Muay Thai is truly effective.  It doesn't sound your like new gym is terribly functional.

I wonder why you demanded to come back to the gym at your old price?  If the gym changed their fee structure, why would they charge you less than everyone else?

I'd go back to the old gym.  If they had to raise their prices, there is probably good reason for it.  You probably don't even have to have a private talk with anyone.  Just show up, pay the new price, and workout.


----------



## no_kata (Feb 19, 2008)

Bodhisattva said:


> No. A person should not switch leads in boxing. You will never develop the same level of technical skill if you switch leads.


 
I understand from a vacuum perspective why you wouldn't want to learn to fight as a southpaw too.

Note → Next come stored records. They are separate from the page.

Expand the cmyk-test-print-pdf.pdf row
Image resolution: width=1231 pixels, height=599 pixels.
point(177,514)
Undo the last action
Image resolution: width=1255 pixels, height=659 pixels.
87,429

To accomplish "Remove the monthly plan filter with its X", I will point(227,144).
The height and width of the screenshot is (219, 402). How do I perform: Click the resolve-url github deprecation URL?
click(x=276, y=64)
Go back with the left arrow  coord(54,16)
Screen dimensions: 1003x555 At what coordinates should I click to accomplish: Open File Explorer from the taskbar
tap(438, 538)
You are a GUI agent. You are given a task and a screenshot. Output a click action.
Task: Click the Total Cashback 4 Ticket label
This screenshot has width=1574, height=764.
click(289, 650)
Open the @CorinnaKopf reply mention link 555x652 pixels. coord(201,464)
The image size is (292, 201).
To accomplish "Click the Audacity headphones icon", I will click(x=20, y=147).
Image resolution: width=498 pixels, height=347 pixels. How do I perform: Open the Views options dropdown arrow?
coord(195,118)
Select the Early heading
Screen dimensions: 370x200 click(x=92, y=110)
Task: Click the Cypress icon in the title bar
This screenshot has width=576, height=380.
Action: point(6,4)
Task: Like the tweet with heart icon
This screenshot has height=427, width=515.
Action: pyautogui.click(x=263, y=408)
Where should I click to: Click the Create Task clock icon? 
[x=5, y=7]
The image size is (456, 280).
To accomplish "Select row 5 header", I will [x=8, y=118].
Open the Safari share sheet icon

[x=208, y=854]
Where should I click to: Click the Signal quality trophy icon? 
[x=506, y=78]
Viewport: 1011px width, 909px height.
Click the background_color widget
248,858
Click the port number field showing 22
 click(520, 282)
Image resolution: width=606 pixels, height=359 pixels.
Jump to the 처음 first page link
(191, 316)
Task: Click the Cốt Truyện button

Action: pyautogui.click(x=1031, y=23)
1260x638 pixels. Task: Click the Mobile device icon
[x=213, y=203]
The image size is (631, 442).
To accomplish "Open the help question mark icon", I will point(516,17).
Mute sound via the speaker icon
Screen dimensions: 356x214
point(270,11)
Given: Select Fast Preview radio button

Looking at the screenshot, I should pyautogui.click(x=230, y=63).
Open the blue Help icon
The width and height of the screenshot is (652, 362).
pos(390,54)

In a real world situation though why wouldn't you want to learn to fight with at least some ability in a switched lead? What happens if you break your lead hand in the middle of a fight and you can't throw a jab anymore?


----------



## no_kata (Feb 19, 2008)

Bodhisattva said:


> Muay Thai is truly effective. It doesn't sound your like new gym is terribly functional.
> 
> I wonder why you demanded to come back to the gym at your old price? If the gym changed their fee structure, why would they charge you less than everyone else?
> 
> I'd go back to the old gym. If they had to raise their prices, there is probably good reason for it. You probably don't even have to have a private talk with anyone. Just show up, pay the new price, and workout.


 

I didn't demand to come back at the old price. I simply asked if it was possible. Without even batting an eye he immediately said no and that asking the owner wouldn't get me anywhere either. They will generally work with people on their pricing. 

It wasn't their fee increase they turned me away but their attitude that they didn't care if I came back or not. 

I liked a lot of things about that gym but there were more things I didn't like now that I'm looking back on it. Not to mention they were twice as expensive as anyone else in the city and taught less.


----------